TASK STATEMENT - Setting aside any pictures, reproduce the data exactly.

RECORDS FOR THE TASK section start

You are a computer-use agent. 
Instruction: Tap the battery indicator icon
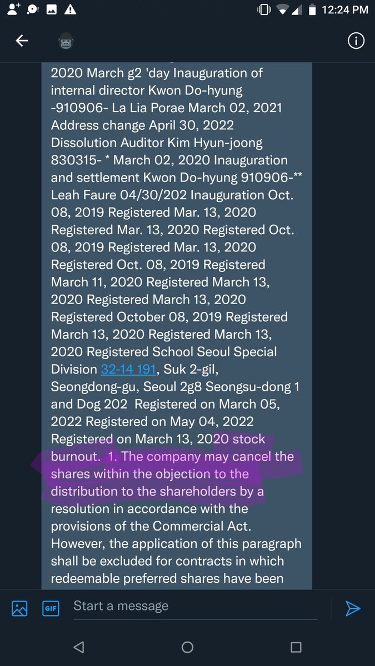point(313,9)
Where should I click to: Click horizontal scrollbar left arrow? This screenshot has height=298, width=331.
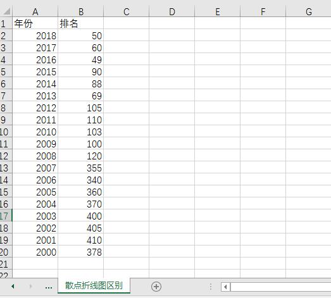225,287
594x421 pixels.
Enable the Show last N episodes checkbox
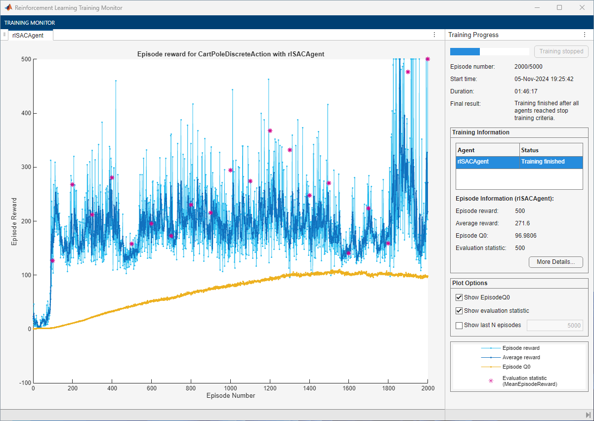pos(459,325)
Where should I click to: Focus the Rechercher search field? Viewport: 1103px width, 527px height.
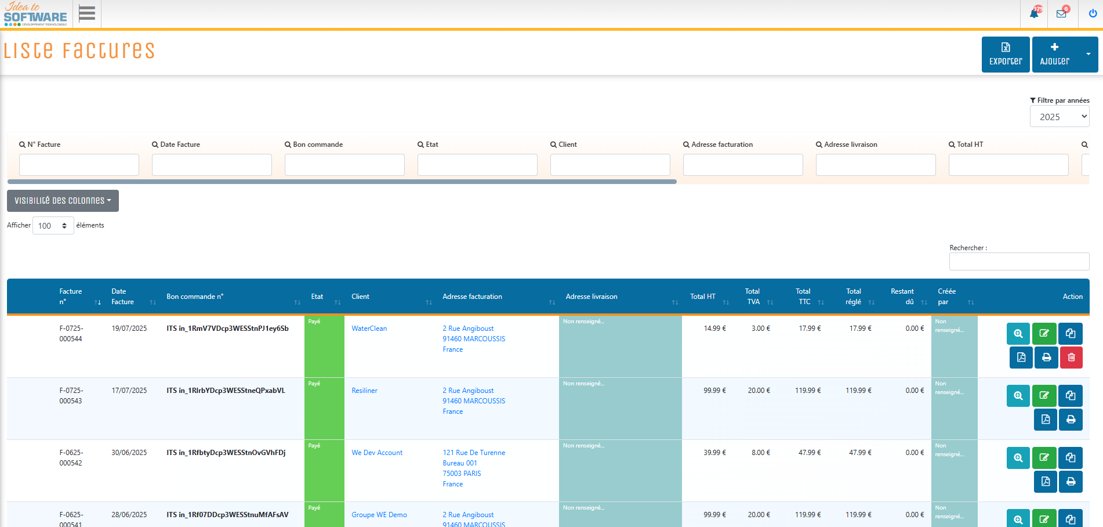pos(1019,261)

RECORDS FOR THE TASK section end

SOLUTION TO THIS EXERCISE -
You are a computer-use agent. 
Instruction: Tap the battery indicator icon
point(313,9)
Where should I click to: Click horizontal scrollbar left arrow? This screenshot has height=298, width=331.
225,287
594x421 pixels.
Enable the Show last N episodes checkbox
pos(459,325)
Where should I click to: Focus the Rechercher search field? Viewport: 1103px width, 527px height.
pos(1019,261)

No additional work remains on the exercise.